Messages in the system are naturally grouped by some property, of which there are many thousands of possible values and the set of values for messages currently queued changes over time. An analogy would be messages having a header which is the milliseconds part of the time, at the time of message creation. Thus, the header will have a value between 0 and 999, and there will be some distribution of the value across all messages currently queued.
I need to be able to consume messages in an order such that no specific value is prioritised over any other. If the header values of queued messages are distributed thus
value | count
------|-------
A | 3
B | 3
C | 2
Then the consumption order would be A,B,C,A,B,C,A,B
.
If messages with another value are added to the queue they should be automatically added to the round robin sequence.
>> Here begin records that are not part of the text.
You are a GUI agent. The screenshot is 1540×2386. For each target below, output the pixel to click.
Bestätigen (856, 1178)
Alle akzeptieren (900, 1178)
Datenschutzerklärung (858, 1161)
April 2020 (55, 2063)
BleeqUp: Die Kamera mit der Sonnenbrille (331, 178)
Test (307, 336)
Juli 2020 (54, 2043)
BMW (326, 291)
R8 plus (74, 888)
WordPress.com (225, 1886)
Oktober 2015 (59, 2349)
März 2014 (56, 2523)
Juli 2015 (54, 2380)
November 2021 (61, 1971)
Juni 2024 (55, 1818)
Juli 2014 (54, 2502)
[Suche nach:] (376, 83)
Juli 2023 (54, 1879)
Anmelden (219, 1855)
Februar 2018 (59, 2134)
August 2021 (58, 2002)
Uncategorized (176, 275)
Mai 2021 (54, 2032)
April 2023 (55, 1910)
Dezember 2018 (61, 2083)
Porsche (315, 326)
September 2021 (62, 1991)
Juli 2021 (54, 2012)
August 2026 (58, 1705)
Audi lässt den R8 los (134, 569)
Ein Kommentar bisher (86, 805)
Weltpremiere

This implies some knowledge of the currently queued messages, but doesn't require that knowledge to be held by the consumer; the broker might have mechanisms to order delivery in some way.
It's acceptable for there to be some threshold beyond which fair queuing starts. Which is to say that, if the threshold were 10, then it's acceptable to sequentially process 10 messages with the same value, but the 11th message processed should be of the next value in sequence. Next might be the same value, if the only queued messages have that value.
The number of possible values probably precludes simply creating a queue for each, and iterating the queues, though this has not yet been tested.
We're using HornetQ, but if there's alternatives that provide these semantics then I'd love to know.
The messages are jobs and the header values are user ids. What's being sought is that, within some limits, no jobs from any given user will unduly delay jobs from any other user; A user producing 1 million jobs doesn't cause later jobs from other users to wait for that million jobs to be processed.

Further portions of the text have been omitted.